Run a Command: Open your terminal and ask Codex to write some code:

codex "Write a Python function to parse a CSV file and return a dictionary of records."

Observe:
- Terminal: You should see code streaming into your terminal.
- LM Studio: Watch the “Server Logs” area. You will see a POST /v1/chat/completions request, followed by streaming token generation.

If the response is coherent and pertains to CSV parsing, congratulations! You are running on local silicon.

❌ Troubleshooting

“Connection Refused” Error

Is LM Studio running?
Did you click “Start Server”?
Is the port 1234 correct? Check the port in LM Studio’s server tab.

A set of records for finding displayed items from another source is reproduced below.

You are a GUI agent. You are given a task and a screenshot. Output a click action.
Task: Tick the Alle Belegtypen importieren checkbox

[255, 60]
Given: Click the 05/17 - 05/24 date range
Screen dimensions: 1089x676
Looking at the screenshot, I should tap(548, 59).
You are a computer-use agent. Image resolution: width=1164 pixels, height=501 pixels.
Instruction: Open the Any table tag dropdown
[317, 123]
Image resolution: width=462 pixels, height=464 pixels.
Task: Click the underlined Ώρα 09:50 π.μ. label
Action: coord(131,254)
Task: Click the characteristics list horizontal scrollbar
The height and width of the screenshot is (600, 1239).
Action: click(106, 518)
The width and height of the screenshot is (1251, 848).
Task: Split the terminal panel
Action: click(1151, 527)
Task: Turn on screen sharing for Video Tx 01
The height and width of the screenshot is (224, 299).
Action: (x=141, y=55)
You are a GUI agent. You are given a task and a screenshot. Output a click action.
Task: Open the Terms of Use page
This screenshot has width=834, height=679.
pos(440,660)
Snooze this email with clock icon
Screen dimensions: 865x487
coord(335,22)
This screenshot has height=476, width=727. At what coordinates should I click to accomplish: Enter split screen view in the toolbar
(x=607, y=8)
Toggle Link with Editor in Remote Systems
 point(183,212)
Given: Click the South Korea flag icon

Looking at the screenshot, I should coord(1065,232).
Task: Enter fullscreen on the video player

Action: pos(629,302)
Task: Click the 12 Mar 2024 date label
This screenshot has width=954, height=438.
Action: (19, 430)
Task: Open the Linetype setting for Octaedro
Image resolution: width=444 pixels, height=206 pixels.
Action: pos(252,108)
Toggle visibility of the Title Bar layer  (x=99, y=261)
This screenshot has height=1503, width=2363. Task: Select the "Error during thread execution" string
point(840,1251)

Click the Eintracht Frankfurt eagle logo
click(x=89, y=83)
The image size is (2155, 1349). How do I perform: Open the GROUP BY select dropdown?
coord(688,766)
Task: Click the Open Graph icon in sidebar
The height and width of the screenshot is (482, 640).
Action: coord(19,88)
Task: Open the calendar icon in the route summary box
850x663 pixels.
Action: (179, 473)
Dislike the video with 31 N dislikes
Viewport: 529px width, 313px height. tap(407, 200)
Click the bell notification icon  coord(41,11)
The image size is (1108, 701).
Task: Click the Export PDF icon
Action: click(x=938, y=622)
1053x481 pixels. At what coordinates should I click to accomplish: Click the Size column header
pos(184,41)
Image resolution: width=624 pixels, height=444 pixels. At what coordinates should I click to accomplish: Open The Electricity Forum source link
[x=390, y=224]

Model Hallucinations / Gibberish

Ensure you downloaded the Instruct version of Qwen 2.5 Coder, not the Base version. The Base version completes text but doesn’t follow instructions well.

Slow Generation

If token generation is extremely slow (< 5 tokens/sec), your model might be offloading to system RAM instead of GPU VRAM. Try a smaller model (like Qwen 2.5 Coder 7B) or a lower quantization (Q3_K_S).

🚀 Take it further

Your local setup is ready, but you can optimize it for a true power-user workflow:

Enable GPU Offload: In LM Studio, ensure the “GPU Offload” slider is set to Max. This moves the entire model to VRAM for significantly faster generation.
Local Tools: If your Codex version supports tool use, enable “unsafe” mode to allow the local model to read files, run shell commands, and edit code directly. Since it’s local, the security risk is contained to your user environment.
Multi-Model Architecture: Run two instances of LM Studio on different ports (e.g., 1234 and 1235). Configure Codex to use a small model (7B) for quick chat and a large model (32B) for complex architecture planning.
Backup: Backup your ~/.config/codex folder. It’s the brain of your operation now.

✅ Done

That’s it! You’ve successfully decoupled Codex from the cloud and are now running a powerful, private AI development environment right on your desktop. Enjoy the privacy, control, and freedom of local-first AI.